Taking a Fresh Approach
So, Nikolich-Zugich and his collaborators are formulating a novel plan of attack.
“There is one important part of this grant that is different from the approaches that people have been taking from the past,” Nikolich-Zugich says. “The novel idea here is that we want to rejuvenate both the thymus and the peripheral lymph organs, so both the factory that makes the cells and sites where the T-cells go to do the real work of defense against infection can once again work together.
“We feel like we will never get to rejuvenation if we work only on the thymus.”
In fact, the grant, sponsored by the National Institutes of Health, is a program project grant, which by design includes several interrelated individual projects, each run by Nikolich-Zugich and his collaborators. Some of the projects look at the thymus, others at the lymph nodes.
It should be noted that no matter which part of the immune system is to be scrutinized by the many collaborators, rigorous scientific methodology is essential to the success of the project and not to be trivialized. Which is where Nikolich-Zugich's collaborator Megan Smithey comes in. Smithey is a UA research assistant professor in the Department of Immunobiology and has a doctoral degree from Oregon Health & Science University.
“My role is to be a central testing house,” she says. “The idea is that there are four primary testing groups that are asking discrete questions about how the immune system ages and coming up with interventions that might help. We'll have one testing facility and a standardized set of tests. Then, we can compare apples to apples instead of whether something works in one system but not in another system.”
Other collaborators include Dean Billheimer, director of statistical consulting at the UA Center for Biomedical Informatics and Biostatistics. Collaborating institutions include the University of Georgia, Memorial Sloan Kettering Cancer Center, Fred Hutchinson Cancer Center, MD Anderson Cancer Center, Duke University and the University of Texas, Austin.
“If we are successful, we will see an improvement in immune defense and survival,” Nikolich-Zugich says. “Older adults are still by far the largest population for which infectious diseases still represent a significant risk. With this grant, our dream is to bring back the thymus and the T-cells to work the way that they should, particularly if we can fix the lymph nodes. That's not only going to benefit the T-cells but it will benefit the entire immune system.”
By bolstering the entire immune system, Nikolich-Zugich and his collaborators believe they can increase our so-called “health-span extension” — that is, extend the time we spend in good health as we age.
Toward a Better Quality of Life
“The holy grail of gerontology is that we can all live in full health until about the last year of life,” Nikolich-Zugich says. “It’s the quality of life that’s important.
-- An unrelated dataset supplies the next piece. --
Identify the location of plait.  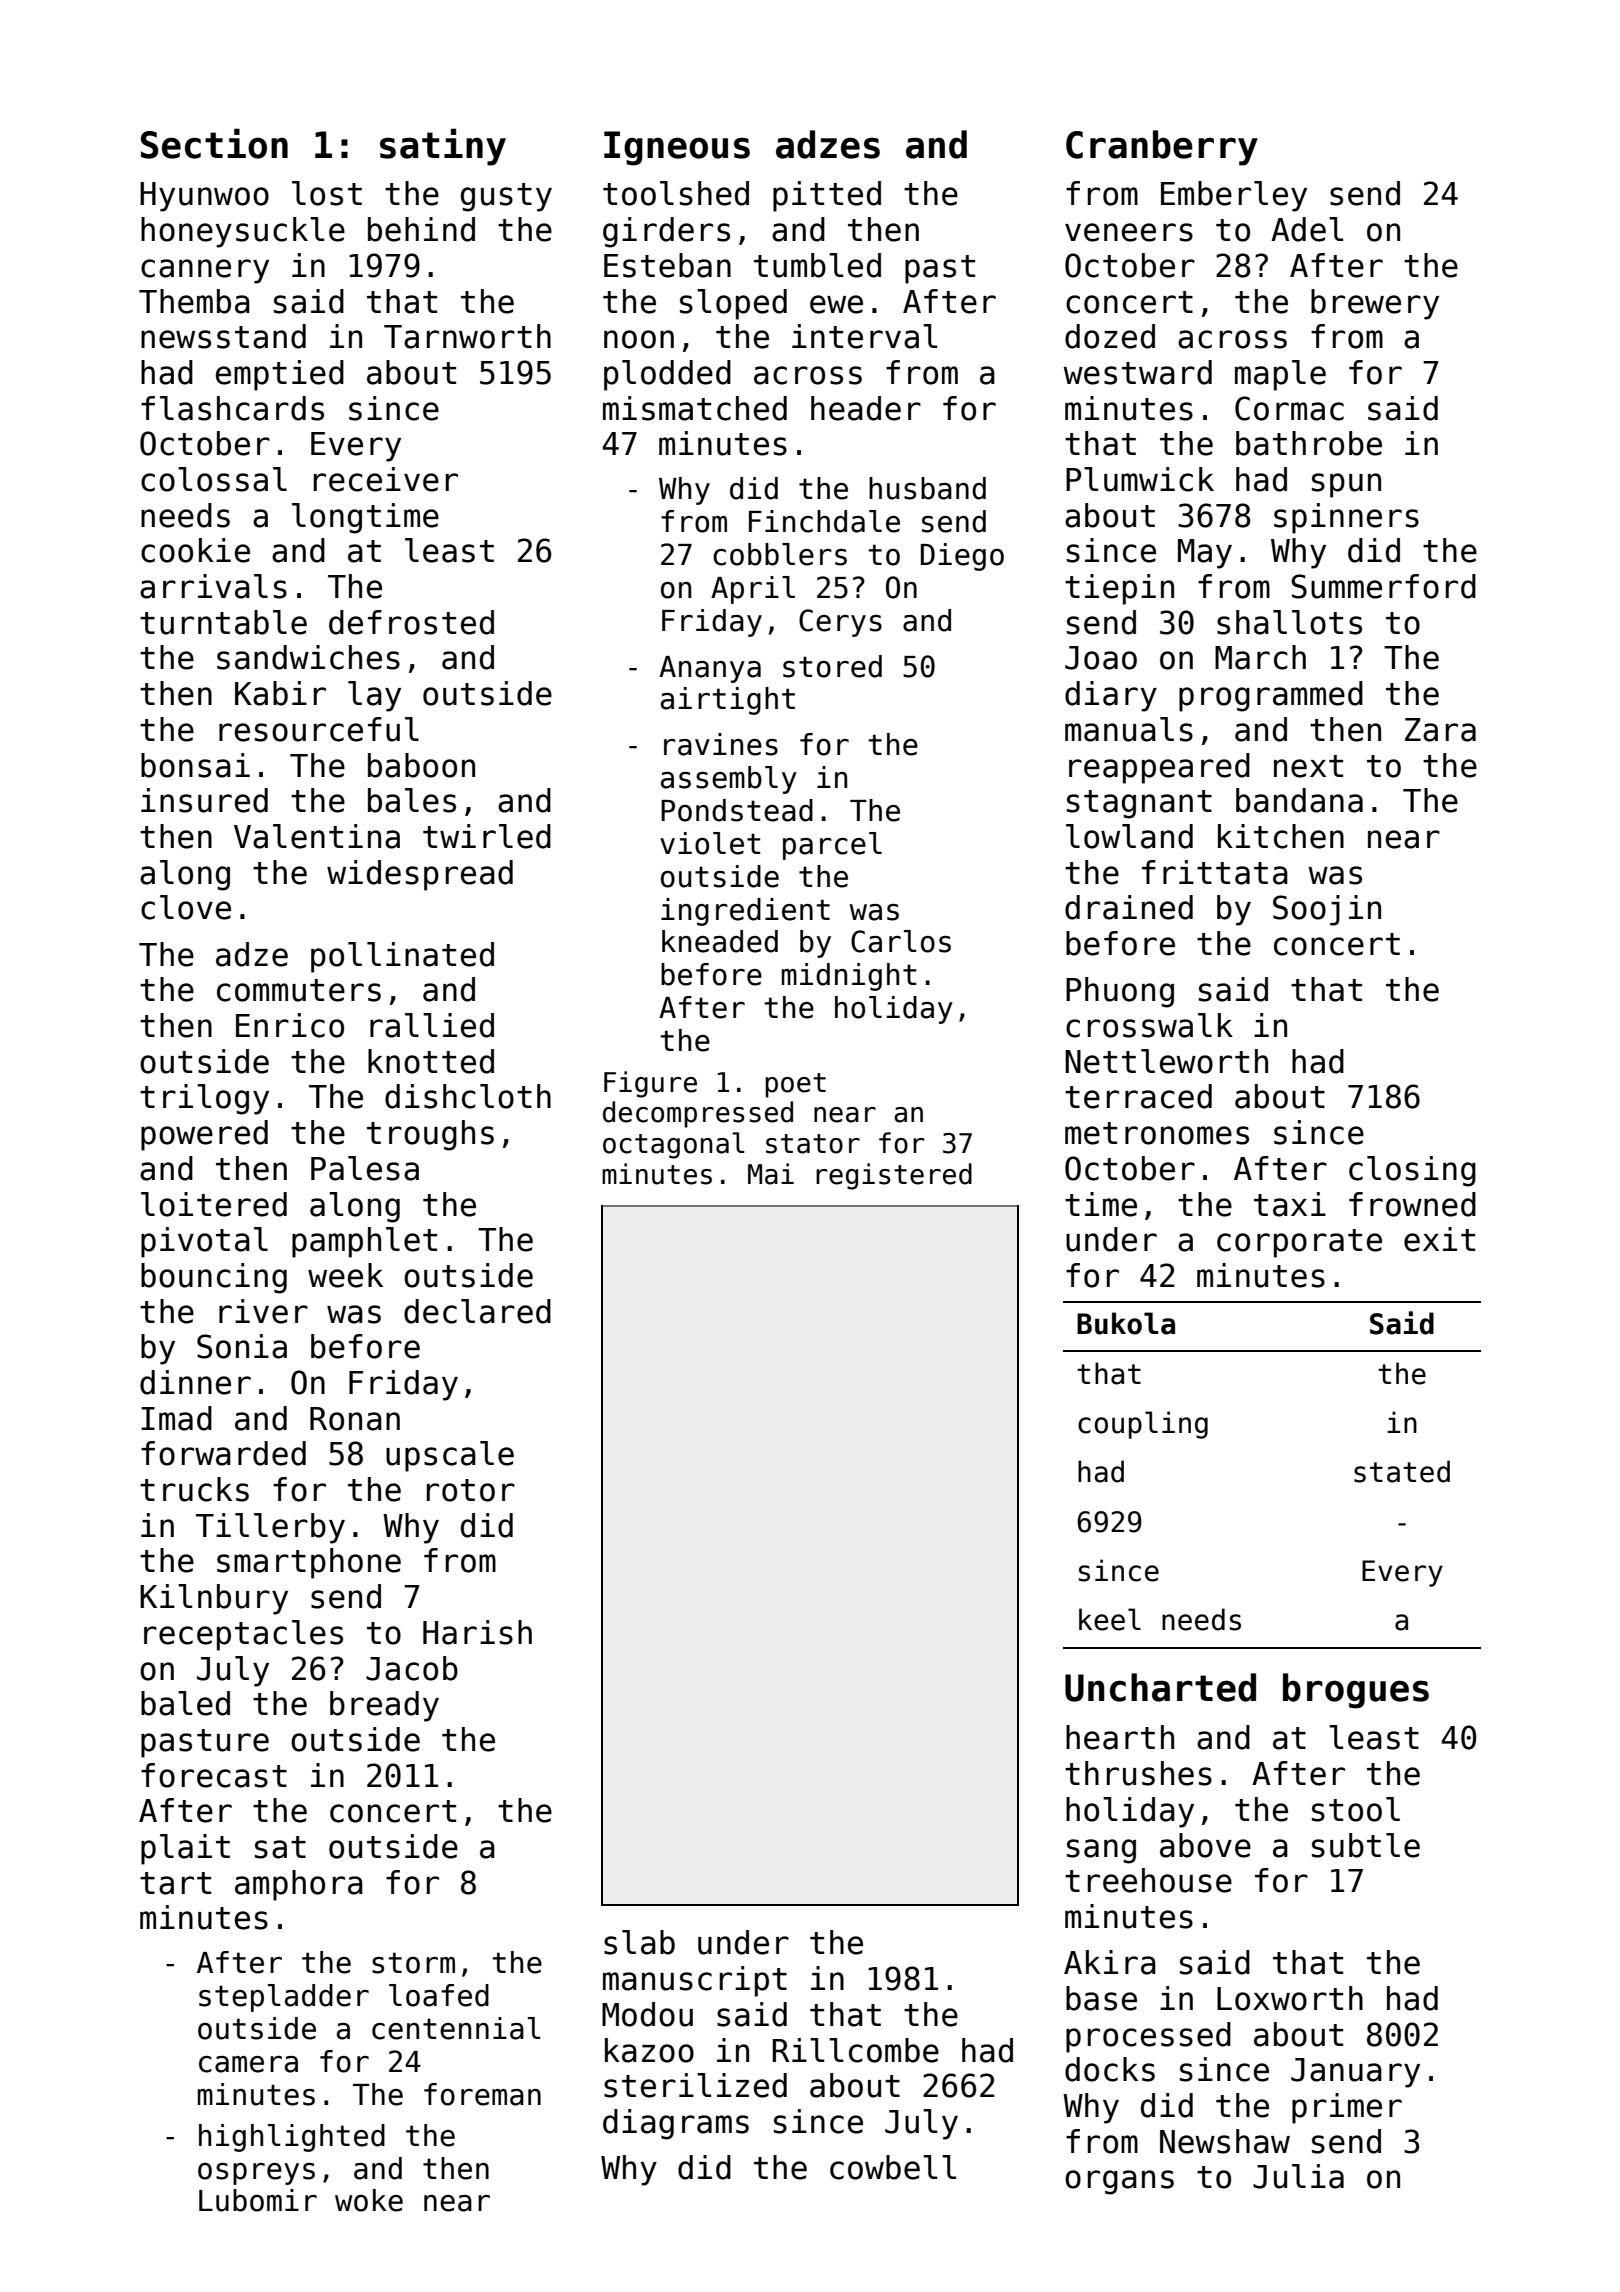
(185, 1849).
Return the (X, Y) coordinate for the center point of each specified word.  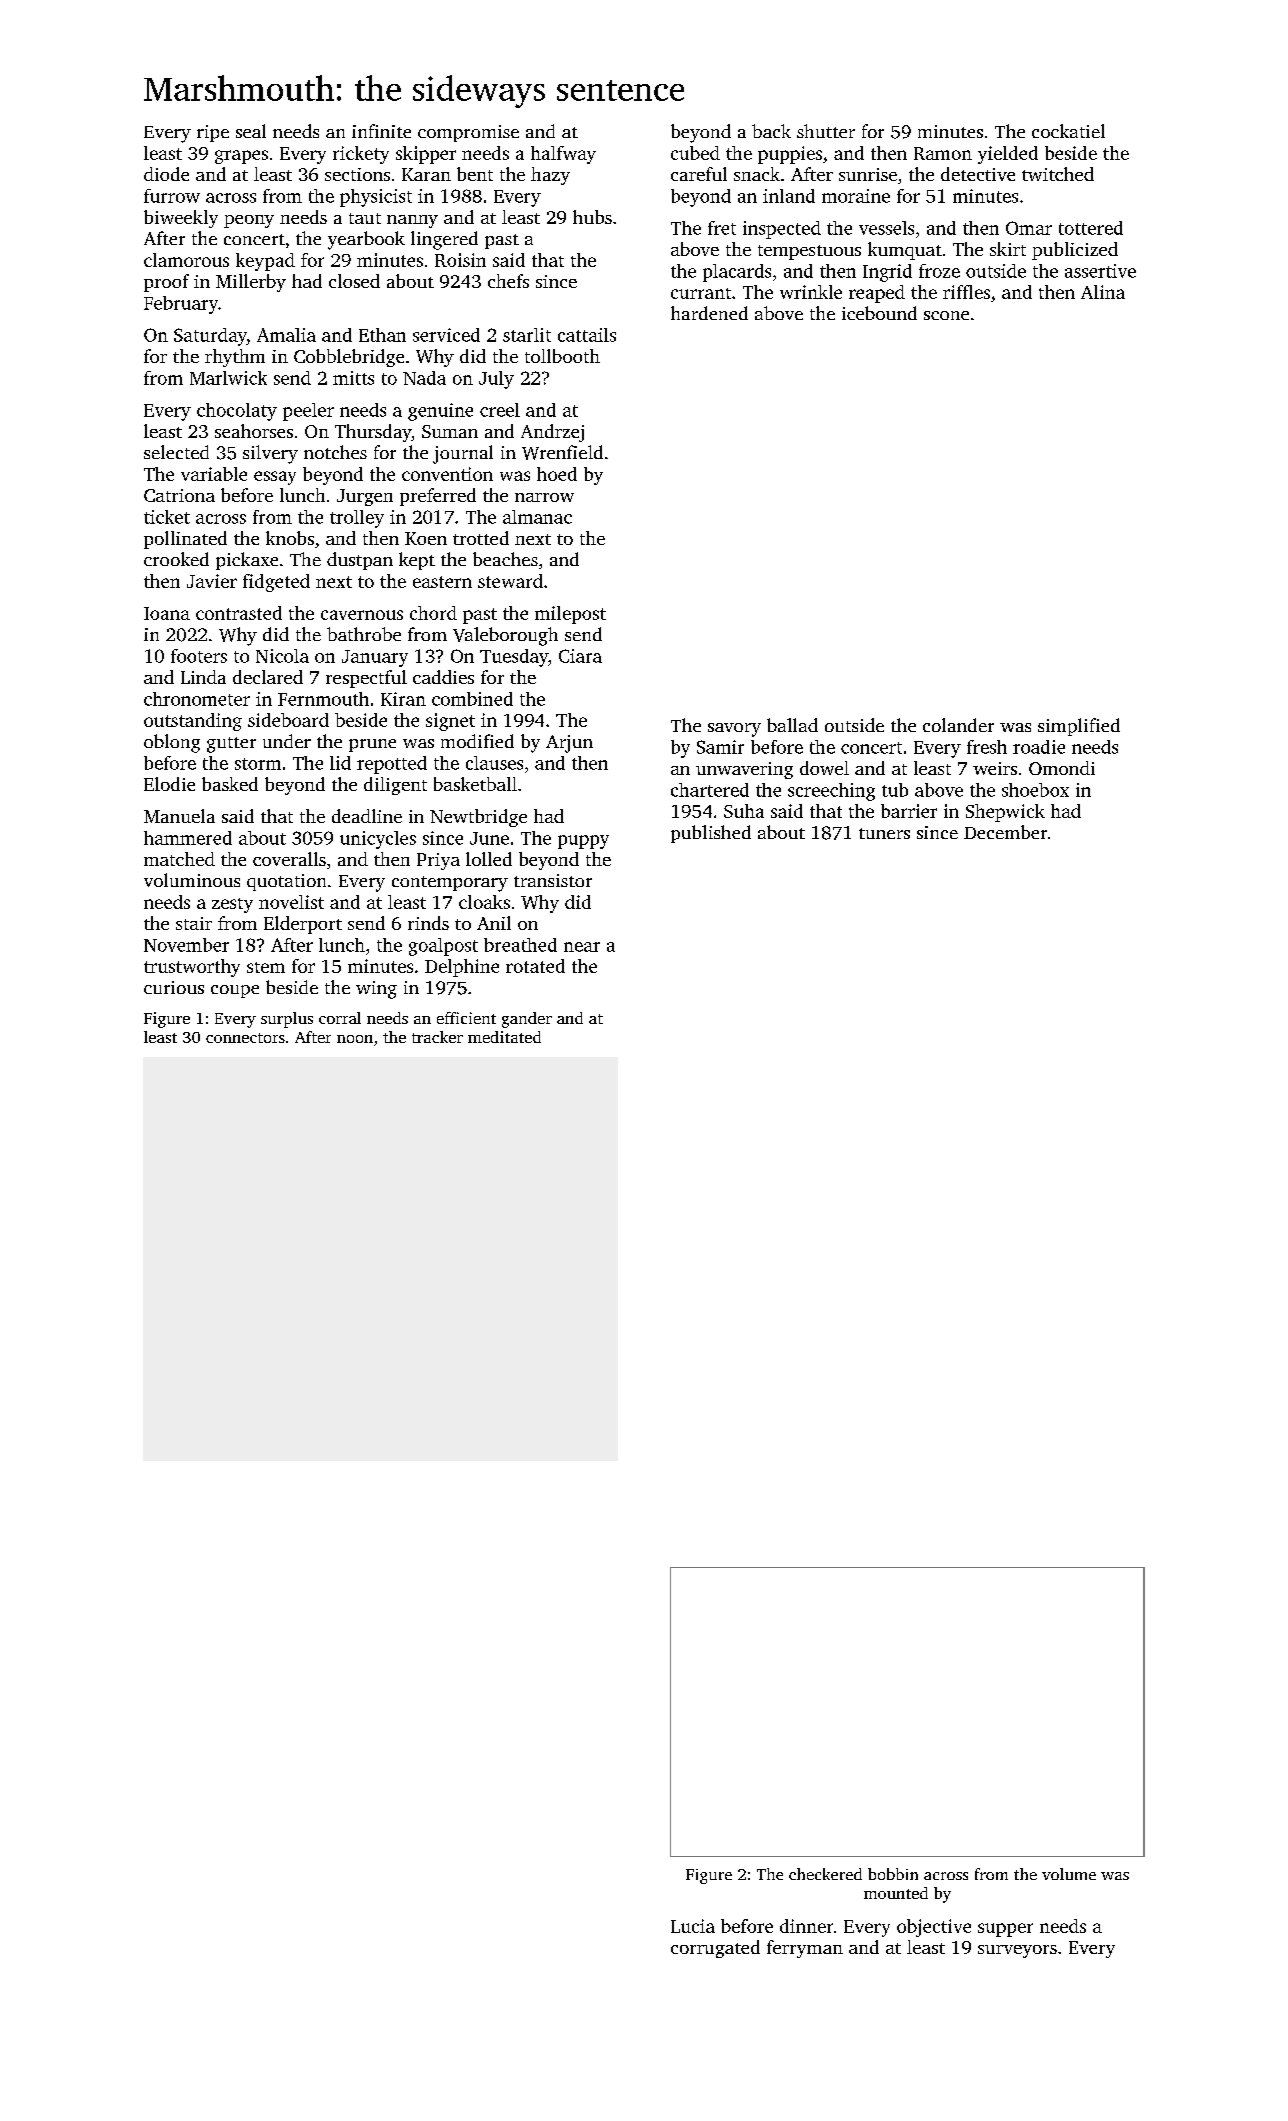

If we can also extend life by some years, so much the better.”
Nikolich-Zugich says of late, he has come to realize that his research bolsters one of the missions of the UA Arizona Center for Aging, too, and that is to make sure that older adults are regarded as a societal resource, not cast aside.
“My dream is to put all of these pieces together where people are living long and fulfilling lives without many chronic diseases at the same time,” he says.
“Our lifespan has been extended, but the problem is that for a sizable number of people, they’re dealing with chronic diseases the last 15 or 20 years of life, and that is the part I’d like to get rid of. That is the dream of gerontology and the promise of the biology of aging research.”